Chinese scientists design large-scale photonic chiplet for artificial general intelligence
BEIJING -- A team of Chinese scientists has designed a revolutionary artificial intelligence (AI) chip based on photonics instead of traditional electronic transistors, paving way for large-scale photonic computing and efficient real-world AI applications.
The rapid development of AI imposes stringent energy efficiency and area efficiency requirements on next-generation computing. Optical intelligent computing has shown great potential in achieving superior processing speeds and high energy efficiency. This is believed to be a next-generation computing paradigm that could solve the AI challenges in computing capacity and energy consumption.
However, existing optical computing has failed to realize its real potential for general-purpose intelligent computation. It can only handle simple AI tasks, such as digit classifications or small-scale pattern recognition.
The study, published on Friday in the journal Science, reported a large-scale photonic chiplet along with a distributed optical computing architecture named "Taichi." Developed by researchers from Tsinghua University, Taichi can solve advanced AI tasks with high computing capacity and high energy efficiency.
Instead of going "deeper" as electronic computing, Taichi architecture goes "broader" for throughput and scale expansion, which means larger parallel computing, according to the study.
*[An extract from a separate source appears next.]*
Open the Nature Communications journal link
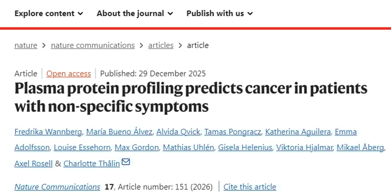This screenshot has height=196, width=391. (57, 187)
With the help from the large-scale interference-diffraction-hybrid photonic AI chiplet, the network scale was effectively increased to billion-neuron-level, supporting a variety of advanced AGI tasks.
Taichi has achieved high accuracy in complex classification tasks, such as 100-category ImageNet and 1,623-category Omniglot datasets. It is also capable of performing high-fidelity tasks such as music composing and generating styled paintings, according to the study.
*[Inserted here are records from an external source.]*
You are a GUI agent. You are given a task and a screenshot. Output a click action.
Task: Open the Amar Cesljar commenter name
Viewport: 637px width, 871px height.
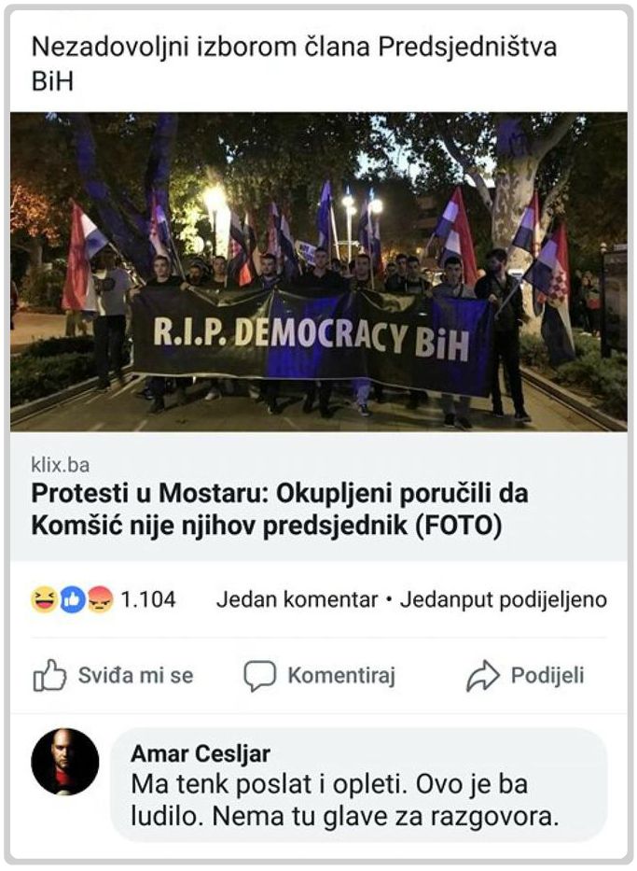click(201, 753)
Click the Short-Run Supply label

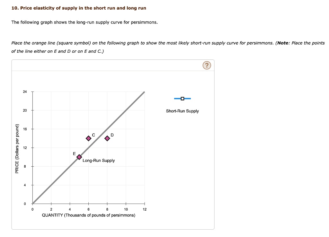coord(182,111)
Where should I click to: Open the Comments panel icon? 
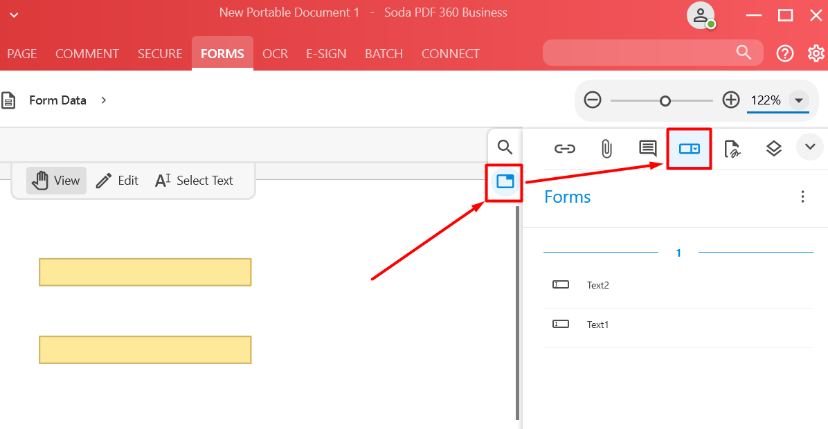point(647,147)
Furthermore, it has realized 160-tera-operations per second per watt energy efficiency, a substantial improvement in efficiency compared to current photonic integrated circuits, and two orders of magnitude above traditional AI chips in energy efficiency, said Fang Lu from Tsinghua University, the corresponding author of the paper.
"We anticipate that Taichi will accelerate the development of more powerful optical solutions, such as critical support for the foundation model and a new era of AGI," said Fang.